# Records for processing:
-- -- --
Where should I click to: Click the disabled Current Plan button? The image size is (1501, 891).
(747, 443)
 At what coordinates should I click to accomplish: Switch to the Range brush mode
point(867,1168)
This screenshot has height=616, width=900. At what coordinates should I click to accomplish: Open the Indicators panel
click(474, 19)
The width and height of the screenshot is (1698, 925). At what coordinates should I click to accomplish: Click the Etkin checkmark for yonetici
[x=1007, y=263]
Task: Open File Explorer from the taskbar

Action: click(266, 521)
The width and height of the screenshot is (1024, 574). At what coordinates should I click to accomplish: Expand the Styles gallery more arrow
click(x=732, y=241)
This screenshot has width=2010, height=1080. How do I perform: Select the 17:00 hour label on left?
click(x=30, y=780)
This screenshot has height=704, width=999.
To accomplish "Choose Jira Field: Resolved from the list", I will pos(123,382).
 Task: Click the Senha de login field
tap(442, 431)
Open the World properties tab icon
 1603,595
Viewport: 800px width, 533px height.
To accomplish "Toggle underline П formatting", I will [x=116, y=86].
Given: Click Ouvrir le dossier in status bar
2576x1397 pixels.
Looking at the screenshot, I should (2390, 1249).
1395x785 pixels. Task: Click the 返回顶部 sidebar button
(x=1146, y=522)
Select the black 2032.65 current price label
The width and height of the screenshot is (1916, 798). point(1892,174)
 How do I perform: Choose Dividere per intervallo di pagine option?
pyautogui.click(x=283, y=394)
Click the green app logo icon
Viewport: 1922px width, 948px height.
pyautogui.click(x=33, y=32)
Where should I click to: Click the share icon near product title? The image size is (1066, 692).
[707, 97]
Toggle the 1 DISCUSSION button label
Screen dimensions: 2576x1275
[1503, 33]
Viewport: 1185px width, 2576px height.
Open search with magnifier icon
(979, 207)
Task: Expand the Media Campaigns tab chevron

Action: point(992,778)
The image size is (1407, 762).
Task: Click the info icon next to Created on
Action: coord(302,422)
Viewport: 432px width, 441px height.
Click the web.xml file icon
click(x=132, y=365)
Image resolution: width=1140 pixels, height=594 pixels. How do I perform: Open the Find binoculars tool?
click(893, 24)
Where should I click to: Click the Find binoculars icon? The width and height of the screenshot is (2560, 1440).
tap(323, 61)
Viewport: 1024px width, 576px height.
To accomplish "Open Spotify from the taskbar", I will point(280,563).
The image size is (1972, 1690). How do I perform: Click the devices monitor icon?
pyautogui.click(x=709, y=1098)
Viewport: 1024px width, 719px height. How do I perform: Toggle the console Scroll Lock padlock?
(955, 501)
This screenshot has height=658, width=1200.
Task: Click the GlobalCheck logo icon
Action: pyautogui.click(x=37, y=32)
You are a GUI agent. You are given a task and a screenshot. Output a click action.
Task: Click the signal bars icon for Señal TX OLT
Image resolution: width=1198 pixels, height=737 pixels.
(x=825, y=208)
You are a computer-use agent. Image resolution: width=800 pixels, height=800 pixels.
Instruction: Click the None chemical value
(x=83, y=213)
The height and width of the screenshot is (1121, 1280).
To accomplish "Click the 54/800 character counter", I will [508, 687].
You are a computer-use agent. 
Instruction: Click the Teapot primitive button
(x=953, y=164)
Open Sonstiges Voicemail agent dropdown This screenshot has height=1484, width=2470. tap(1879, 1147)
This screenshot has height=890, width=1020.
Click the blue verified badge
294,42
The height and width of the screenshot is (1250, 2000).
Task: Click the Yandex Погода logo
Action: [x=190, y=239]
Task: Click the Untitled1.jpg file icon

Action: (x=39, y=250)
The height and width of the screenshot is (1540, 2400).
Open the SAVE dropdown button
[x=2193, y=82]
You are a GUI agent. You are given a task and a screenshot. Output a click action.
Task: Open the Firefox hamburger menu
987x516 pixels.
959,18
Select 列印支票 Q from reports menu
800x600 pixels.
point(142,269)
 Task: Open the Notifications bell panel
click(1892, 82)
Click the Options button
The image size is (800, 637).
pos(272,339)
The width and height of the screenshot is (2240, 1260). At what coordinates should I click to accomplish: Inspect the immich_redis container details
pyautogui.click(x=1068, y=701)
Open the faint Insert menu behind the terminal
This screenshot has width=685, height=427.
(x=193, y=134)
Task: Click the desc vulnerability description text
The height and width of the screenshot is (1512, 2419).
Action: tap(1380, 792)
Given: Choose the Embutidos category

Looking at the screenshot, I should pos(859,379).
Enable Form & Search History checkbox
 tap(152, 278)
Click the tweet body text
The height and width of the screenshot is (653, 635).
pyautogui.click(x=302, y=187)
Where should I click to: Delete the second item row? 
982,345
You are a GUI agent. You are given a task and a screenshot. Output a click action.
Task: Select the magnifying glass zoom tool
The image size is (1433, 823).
-- -- --
# Description of the task:
Pull out each line of the listing above that contains the word "label".

# Written response:
This screenshot has width=2010, height=1080. How do I perform: Select the 17:00 hour label on left?
Select the black 2032.65 current price label
Toggle the 1 DISCUSSION button label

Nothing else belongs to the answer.